# [Tâche demandée 1]
Recopiez à l'identique les lignes de données, depuis la première jusqu'à celle qui contient "click(1470, 24)", cette dernière incluse.
═══ Texte de la page ═══
MB 149, il y a comme un Defoe !
Posté : 08 oct. 2020 14:45
Petit billet d'humeur...
Le brave postier arrive d'une minute à l'autre, je n'y tiens plus.
Nous sommes Vendredi, il est midi quinze et la sonnerie que j'espérais tant me fait sursauter.
-Bonjour monsieur ! J'ai un colis pour vous !
Victorinox en main, je découpe précautionneusement la bande adhésive, pour ne pas abîmer la grosse boîte blanche soigneusement calée dans le carton d'emballage.
Je ne m'attarde pas trop sur l'écrin, c'est mon Montblanc 149 que je veux voir ! La belle version platinée, la plus chère aussi...
Voilà le précieux. Le vendeur qui me l'a expédié venait juste de le recevoir. Personne ne l'a touché depuis qu'il est parti de l'usine. C'est beau !
Je l'aime déjà ce stylo, il brille de 1000 feux !
Il faudra que je lui trouve un petit nom.
Vient l'heure du premier remplissage, j'actionne deux ou trois fois le piston, la plume trempée dans un verre d'eau pour enlever d'improbables impuretés. Bizarrement, le piston circule un peu difficilement par petits à-coups.
L'eau lubrifie mal le piston et le plein avec de l'encre résoudra le problème c'est sûr...
Le flacon de Mystery Black est prêt, le stylo bien essuyé de son eau.
J'actionne donc le piston qui monte encore par petites saccades, c'est d'habitude une opération agréable avec mes Pelikan. Ici j'ai plutôt l'impression d'infliger une torture à mon beau stylo.
Le plein est fait !
Ah ben non, quand je regarde par la petite fenêtre, plume en l'air, je vois bien que c'est loin d'être rempli. J'ai dû faire entrer un peu d'air ... l'émotion sans doute.
═══ Liste des données ═══
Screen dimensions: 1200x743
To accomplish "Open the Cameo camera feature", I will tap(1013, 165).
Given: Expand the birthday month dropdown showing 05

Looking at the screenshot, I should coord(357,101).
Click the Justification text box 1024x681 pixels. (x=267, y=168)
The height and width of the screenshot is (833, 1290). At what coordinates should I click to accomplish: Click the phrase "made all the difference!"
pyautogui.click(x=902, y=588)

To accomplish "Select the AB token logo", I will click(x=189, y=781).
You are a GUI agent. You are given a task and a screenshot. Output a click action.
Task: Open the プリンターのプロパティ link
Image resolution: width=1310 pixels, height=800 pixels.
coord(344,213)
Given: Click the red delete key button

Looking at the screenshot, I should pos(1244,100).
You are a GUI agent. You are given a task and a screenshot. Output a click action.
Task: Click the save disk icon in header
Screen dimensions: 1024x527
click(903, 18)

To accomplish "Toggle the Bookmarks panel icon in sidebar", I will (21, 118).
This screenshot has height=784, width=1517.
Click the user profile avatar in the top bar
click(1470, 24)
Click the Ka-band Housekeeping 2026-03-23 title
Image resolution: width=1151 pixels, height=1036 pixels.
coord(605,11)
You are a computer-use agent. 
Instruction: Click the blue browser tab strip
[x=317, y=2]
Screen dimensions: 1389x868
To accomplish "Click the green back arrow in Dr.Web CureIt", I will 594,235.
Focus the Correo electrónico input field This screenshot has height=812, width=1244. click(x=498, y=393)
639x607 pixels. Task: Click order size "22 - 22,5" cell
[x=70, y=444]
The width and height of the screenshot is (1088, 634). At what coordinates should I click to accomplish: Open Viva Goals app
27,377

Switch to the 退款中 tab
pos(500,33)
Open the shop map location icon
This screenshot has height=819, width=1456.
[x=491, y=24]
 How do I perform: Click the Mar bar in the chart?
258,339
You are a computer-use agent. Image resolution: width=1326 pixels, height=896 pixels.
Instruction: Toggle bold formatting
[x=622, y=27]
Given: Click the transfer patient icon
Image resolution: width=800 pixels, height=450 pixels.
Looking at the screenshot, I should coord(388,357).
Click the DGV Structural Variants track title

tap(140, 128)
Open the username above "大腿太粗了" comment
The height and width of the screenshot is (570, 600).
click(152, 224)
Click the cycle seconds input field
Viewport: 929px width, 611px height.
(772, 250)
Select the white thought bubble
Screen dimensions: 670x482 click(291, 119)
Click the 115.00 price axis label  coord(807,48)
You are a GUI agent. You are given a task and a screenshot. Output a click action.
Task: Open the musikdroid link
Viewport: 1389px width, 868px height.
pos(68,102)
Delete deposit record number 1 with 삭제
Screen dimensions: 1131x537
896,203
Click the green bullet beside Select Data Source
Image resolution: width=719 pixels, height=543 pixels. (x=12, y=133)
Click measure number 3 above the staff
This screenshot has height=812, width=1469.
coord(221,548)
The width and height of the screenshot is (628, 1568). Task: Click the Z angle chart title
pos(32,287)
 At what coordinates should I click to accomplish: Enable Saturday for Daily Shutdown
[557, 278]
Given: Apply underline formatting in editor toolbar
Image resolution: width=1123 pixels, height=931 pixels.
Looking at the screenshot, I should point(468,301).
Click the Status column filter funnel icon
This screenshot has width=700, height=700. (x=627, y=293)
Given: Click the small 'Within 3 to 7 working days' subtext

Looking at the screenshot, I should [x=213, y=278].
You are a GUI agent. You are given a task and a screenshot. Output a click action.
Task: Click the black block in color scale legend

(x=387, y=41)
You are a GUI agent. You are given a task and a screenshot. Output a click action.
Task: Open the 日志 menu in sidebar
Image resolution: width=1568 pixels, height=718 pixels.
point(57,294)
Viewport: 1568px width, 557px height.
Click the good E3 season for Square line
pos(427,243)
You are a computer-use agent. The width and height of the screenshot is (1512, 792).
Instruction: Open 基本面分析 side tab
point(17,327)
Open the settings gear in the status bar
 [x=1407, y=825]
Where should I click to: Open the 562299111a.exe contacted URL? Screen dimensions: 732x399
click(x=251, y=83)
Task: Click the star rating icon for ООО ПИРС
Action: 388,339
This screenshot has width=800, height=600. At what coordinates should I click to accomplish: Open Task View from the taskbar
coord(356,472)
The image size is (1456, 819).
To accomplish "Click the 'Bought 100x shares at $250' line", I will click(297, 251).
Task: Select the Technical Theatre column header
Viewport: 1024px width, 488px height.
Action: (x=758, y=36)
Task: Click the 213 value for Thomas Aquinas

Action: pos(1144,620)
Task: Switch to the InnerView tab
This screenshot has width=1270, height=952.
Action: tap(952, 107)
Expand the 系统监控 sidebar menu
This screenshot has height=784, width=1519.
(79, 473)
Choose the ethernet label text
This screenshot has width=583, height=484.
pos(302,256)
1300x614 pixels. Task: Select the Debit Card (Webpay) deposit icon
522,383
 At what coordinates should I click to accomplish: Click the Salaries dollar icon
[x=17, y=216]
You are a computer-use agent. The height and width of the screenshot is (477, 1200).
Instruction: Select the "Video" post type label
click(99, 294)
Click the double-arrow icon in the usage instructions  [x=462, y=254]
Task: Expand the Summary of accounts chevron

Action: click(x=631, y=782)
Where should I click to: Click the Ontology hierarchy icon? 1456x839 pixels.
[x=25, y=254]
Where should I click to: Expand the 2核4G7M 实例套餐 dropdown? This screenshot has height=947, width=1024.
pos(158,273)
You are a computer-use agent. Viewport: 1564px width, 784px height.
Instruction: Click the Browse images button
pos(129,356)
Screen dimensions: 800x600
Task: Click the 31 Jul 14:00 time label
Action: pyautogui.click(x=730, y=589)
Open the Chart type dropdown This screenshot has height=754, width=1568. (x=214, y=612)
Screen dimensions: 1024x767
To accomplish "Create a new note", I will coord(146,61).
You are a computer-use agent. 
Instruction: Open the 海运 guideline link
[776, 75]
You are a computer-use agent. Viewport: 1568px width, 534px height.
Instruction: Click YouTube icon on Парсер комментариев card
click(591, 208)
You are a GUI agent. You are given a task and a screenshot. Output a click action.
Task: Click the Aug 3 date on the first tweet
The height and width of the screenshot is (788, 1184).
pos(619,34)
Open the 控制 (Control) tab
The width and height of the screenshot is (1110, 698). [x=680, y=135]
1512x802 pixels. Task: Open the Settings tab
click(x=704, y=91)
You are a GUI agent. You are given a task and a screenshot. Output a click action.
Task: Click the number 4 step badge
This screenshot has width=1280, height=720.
═══
# [Tâche demandée 2]
D'après le billet, quelle encre sert au premier remplissage du stylo ?

# [Résultat de l'exercice 1]
Screen dimensions: 1200x743
To accomplish "Open the Cameo camera feature", I will tap(1013, 165).
Given: Expand the birthday month dropdown showing 05

Looking at the screenshot, I should coord(357,101).
Click the Justification text box 1024x681 pixels. (x=267, y=168)
The height and width of the screenshot is (833, 1290). At what coordinates should I click to accomplish: Click the phrase "made all the difference!"
pyautogui.click(x=902, y=588)

To accomplish "Select the AB token logo", I will click(x=189, y=781).
You are a GUI agent. You are given a task and a screenshot. Output a click action.
Task: Open the プリンターのプロパティ link
Image resolution: width=1310 pixels, height=800 pixels.
coord(344,213)
Given: Click the red delete key button

Looking at the screenshot, I should pos(1244,100).
You are a GUI agent. You are given a task and a screenshot. Output a click action.
Task: Click the save disk icon in header
Screen dimensions: 1024x527
click(903, 18)

To accomplish "Toggle the Bookmarks panel icon in sidebar", I will (21, 118).
This screenshot has height=784, width=1517.
Click the user profile avatar in the top bar
click(1470, 24)

# [Résultat de l'exercice 2]
Mystery Black.